I recently celebrated a birthday and while it was not a momentous one in my opinion, my friends apparently thought different. At the end of a string of late nights, I thought, I’m too old for this.
I wasn’t half wrong. According to a new study, my revelry was tame stuff compared to what 21-year-olds consider a rite of passage these days. University of Missouri researchers surveyed roughly 2,500 college students about the “21 at 21” or “power hour” drinking ritual, where the 21-year-olds head to a bar at midnight and drink 21 shots as fast as possible.
Researchers followed the students for four years, the length of their college stay, and found 34 percent of men and 24 percent of women consumed 21 or more drinks when they turned 21. Extrapolating from that data, researchers determined half of the men and more than a third of women who imbibed, held blood alcohol levels of 0.26 or higher, the amount where choking on vomit and serious injury can occur.

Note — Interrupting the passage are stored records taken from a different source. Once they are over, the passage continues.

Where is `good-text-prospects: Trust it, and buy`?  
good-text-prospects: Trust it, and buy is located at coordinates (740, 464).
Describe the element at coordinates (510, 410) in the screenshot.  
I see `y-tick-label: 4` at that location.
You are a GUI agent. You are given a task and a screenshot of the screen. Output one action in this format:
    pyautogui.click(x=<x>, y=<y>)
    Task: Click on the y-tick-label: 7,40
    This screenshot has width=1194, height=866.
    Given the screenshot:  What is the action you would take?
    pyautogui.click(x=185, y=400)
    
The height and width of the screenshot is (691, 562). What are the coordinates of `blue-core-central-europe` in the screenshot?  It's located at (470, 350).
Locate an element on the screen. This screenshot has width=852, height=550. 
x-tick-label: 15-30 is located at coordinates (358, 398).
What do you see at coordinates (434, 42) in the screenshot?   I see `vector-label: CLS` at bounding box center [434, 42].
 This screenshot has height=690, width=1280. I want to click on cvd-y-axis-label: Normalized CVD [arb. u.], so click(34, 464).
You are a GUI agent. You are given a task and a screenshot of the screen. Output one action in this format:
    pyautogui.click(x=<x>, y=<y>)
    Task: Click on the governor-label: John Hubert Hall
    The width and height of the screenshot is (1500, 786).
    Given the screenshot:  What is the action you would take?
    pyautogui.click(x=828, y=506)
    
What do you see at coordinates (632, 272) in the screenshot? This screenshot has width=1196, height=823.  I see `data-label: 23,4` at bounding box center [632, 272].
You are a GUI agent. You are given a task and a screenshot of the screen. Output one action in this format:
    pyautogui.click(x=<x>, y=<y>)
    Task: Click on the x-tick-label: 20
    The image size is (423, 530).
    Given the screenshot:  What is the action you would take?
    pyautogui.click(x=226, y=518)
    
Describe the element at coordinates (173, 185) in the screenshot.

Rhode Island, North Dakota, Michigan, Texas, California, and New Mexico have reported deaths from these alcohol benders in the last five years. Lawmakers in Texas and North Dakota have proposed regulating when 21-year-olds can begin drinking.
One promising study of 316 students showed the group who received information about how alcohol affected blood alcohols and the rest of the body had blood alcohol level that were 25 percent than those who didn’t receive the Web-based interactive tool.